[Task instructions]:
Each record is to be printed exactly as given, down to the last mark.

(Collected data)
────────────────────
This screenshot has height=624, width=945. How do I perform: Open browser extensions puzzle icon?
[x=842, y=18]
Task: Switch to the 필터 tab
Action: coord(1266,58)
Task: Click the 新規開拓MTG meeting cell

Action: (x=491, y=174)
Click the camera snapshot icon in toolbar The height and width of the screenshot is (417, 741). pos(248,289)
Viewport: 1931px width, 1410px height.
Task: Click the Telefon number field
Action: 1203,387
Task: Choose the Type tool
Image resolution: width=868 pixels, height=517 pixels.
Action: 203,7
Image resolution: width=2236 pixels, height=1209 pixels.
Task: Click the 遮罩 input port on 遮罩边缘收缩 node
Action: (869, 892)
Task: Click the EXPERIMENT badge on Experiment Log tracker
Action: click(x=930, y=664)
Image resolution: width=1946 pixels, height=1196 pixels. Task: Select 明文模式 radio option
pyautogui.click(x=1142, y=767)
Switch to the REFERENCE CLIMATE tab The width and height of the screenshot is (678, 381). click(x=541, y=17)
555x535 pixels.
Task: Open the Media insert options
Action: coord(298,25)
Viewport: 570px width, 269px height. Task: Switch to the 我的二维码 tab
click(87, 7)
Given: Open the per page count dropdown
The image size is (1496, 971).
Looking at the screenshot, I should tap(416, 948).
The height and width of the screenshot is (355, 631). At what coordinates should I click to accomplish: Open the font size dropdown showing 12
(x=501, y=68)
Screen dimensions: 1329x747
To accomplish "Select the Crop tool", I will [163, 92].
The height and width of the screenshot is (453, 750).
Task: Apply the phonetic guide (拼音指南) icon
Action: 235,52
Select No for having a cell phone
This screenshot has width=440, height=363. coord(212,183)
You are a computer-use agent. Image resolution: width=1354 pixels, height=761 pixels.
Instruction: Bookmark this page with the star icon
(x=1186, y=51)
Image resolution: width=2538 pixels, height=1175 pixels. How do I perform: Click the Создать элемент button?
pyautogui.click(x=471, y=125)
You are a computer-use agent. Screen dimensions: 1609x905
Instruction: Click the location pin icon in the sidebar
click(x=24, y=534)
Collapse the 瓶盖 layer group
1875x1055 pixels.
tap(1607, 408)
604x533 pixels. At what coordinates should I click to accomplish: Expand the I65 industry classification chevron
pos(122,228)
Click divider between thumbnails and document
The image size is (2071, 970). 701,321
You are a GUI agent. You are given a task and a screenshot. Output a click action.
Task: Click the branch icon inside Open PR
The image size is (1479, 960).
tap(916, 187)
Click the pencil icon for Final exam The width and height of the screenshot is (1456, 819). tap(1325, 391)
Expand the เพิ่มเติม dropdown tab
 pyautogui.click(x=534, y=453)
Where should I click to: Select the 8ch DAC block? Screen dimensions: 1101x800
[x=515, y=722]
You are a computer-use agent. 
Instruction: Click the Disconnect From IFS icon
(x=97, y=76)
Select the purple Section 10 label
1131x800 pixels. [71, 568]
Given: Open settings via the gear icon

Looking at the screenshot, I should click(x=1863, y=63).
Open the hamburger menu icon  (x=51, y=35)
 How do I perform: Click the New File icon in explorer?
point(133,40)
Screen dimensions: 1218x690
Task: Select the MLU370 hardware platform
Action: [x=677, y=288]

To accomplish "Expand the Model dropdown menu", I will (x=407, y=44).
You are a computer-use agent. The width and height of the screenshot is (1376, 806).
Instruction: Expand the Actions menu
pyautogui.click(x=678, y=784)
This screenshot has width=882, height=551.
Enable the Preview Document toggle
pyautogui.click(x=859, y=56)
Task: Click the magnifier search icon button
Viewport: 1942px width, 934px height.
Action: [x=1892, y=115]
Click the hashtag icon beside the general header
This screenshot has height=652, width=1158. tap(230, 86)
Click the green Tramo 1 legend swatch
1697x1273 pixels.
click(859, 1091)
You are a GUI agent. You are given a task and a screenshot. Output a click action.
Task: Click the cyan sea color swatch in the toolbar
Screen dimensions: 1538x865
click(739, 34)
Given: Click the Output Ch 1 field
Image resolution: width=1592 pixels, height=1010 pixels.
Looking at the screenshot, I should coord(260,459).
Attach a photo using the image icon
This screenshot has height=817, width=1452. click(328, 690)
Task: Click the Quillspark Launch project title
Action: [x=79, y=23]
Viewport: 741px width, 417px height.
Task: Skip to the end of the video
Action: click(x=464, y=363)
────────────────────
[Answer for this exercise]:
This screenshot has height=624, width=945. How do I perform: Open browser extensions puzzle icon?
[x=842, y=18]
Task: Switch to the 필터 tab
Action: coord(1266,58)
Task: Click the 新規開拓MTG meeting cell

Action: (x=491, y=174)
Click the camera snapshot icon in toolbar The height and width of the screenshot is (417, 741). pos(248,289)
Viewport: 1931px width, 1410px height.
Task: Click the Telefon number field
Action: 1203,387
Task: Choose the Type tool
Image resolution: width=868 pixels, height=517 pixels.
Action: 203,7
Image resolution: width=2236 pixels, height=1209 pixels.
Task: Click the 遮罩 input port on 遮罩边缘收缩 node
Action: (869, 892)
Task: Click the EXPERIMENT badge on Experiment Log tracker
Action: click(x=930, y=664)
Image resolution: width=1946 pixels, height=1196 pixels. Task: Select 明文模式 radio option
pyautogui.click(x=1142, y=767)
Switch to the REFERENCE CLIMATE tab The width and height of the screenshot is (678, 381). click(x=541, y=17)
555x535 pixels.
Task: Open the Media insert options
Action: coord(298,25)
Viewport: 570px width, 269px height. Task: Switch to the 我的二维码 tab
click(87, 7)
Given: Open the per page count dropdown
The image size is (1496, 971).
Looking at the screenshot, I should tap(416, 948).
The height and width of the screenshot is (355, 631). At what coordinates should I click to accomplish: Open the font size dropdown showing 12
(x=501, y=68)
Screen dimensions: 1329x747
To accomplish "Select the Crop tool", I will [163, 92].
The height and width of the screenshot is (453, 750).
Task: Apply the phonetic guide (拼音指南) icon
Action: 235,52
Select No for having a cell phone
This screenshot has width=440, height=363. coord(212,183)
You are a computer-use agent. Image resolution: width=1354 pixels, height=761 pixels.
Instruction: Bookmark this page with the star icon
(x=1186, y=51)
Image resolution: width=2538 pixels, height=1175 pixels. How do I perform: Click the Создать элемент button?
pyautogui.click(x=471, y=125)
You are a computer-use agent. Screen dimensions: 1609x905
Instruction: Click the location pin icon in the sidebar
click(x=24, y=534)
Collapse the 瓶盖 layer group
1875x1055 pixels.
tap(1607, 408)
604x533 pixels. At what coordinates should I click to accomplish: Expand the I65 industry classification chevron
pos(122,228)
Click divider between thumbnails and document
The image size is (2071, 970). 701,321
You are a GUI agent. You are given a task and a screenshot. Output a click action.
Task: Click the branch icon inside Open PR
The image size is (1479, 960).
tap(916, 187)
Click the pencil icon for Final exam The width and height of the screenshot is (1456, 819). tap(1325, 391)
Expand the เพิ่มเติม dropdown tab
 pyautogui.click(x=534, y=453)
Where should I click to: Select the 8ch DAC block? Screen dimensions: 1101x800
[x=515, y=722]
You are a computer-use agent. 
Instruction: Click the Disconnect From IFS icon
(x=97, y=76)
Select the purple Section 10 label
1131x800 pixels. [71, 568]
Given: Open settings via the gear icon

Looking at the screenshot, I should click(x=1863, y=63).
Open the hamburger menu icon  (x=51, y=35)
 How do I perform: Click the New File icon in explorer?
point(133,40)
Screen dimensions: 1218x690
Task: Select the MLU370 hardware platform
Action: [x=677, y=288]

To accomplish "Expand the Model dropdown menu", I will (x=407, y=44).
You are a computer-use agent. The width and height of the screenshot is (1376, 806).
Instruction: Expand the Actions menu
pyautogui.click(x=678, y=784)
This screenshot has width=882, height=551.
Enable the Preview Document toggle
pyautogui.click(x=859, y=56)
Task: Click the magnifier search icon button
Viewport: 1942px width, 934px height.
Action: [x=1892, y=115]
Click the hashtag icon beside the general header
This screenshot has height=652, width=1158. tap(230, 86)
Click the green Tramo 1 legend swatch
1697x1273 pixels.
click(859, 1091)
You are a GUI agent. You are given a task and a screenshot. Output a click action.
Task: Click the cyan sea color swatch in the toolbar
Screen dimensions: 1538x865
click(739, 34)
Given: Click the Output Ch 1 field
Image resolution: width=1592 pixels, height=1010 pixels.
Looking at the screenshot, I should coord(260,459).
Attach a photo using the image icon
This screenshot has height=817, width=1452. click(328, 690)
Task: Click the Quillspark Launch project title
Action: [x=79, y=23]
Viewport: 741px width, 417px height.
Task: Skip to the end of the video
Action: click(x=464, y=363)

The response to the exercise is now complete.